Argentina's gastronomy is characterised by influences form Europe, mostly Spain and Italy. Besides the continental European dishes, Argentina is best known for its beef and is the world's largest consumer of red meat. Even the country's cuisine gets as variegated as its geography, some of the most sought after dishes include the country's national dish Asado, a grilled barbeque dish with beef ribs and steak, Chorizo or pork sausages, morcilla, empanadas, and chinchulines. Pasta and Pizzas are as common as other meat dishes in the country. Mate is the traditional drink made from the gourd, and the country is renowned for its viticulture and vineyards in Mendoza.

Regions in Argentina

Argentina can be divided into six regions based on its diverse geography. Cherish the tropical climate of the Northwest in its savannahs, ochre deserts and swampy forests and visit the colonial city of Salta, one of the prime attractions in the country.
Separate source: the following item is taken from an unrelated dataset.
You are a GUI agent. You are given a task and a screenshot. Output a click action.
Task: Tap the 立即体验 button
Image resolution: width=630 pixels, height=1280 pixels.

Get a glimpse of the Gaucho lifestyle in the Pampas, making up the country's central region and home to the metropolitan cities of Buenos Aires and Cordoba. Experience the warm and humid climate of Litoral and one of the world's most breath-taking natural spectacles, Iguazu Falls and the incredible variety of wildlife in Chaco. Cuyo is famous for its varied climate and landscapes ranging from the majestic Andes to fertile valleys and barren volcanoes. Last but not the least, lies a nature lover's paradise, the beautiful region of Patagonia in the south with its steppes, glaciers, and snow-capped peaks which are also the hub of adventure activities such as skiing and trekking.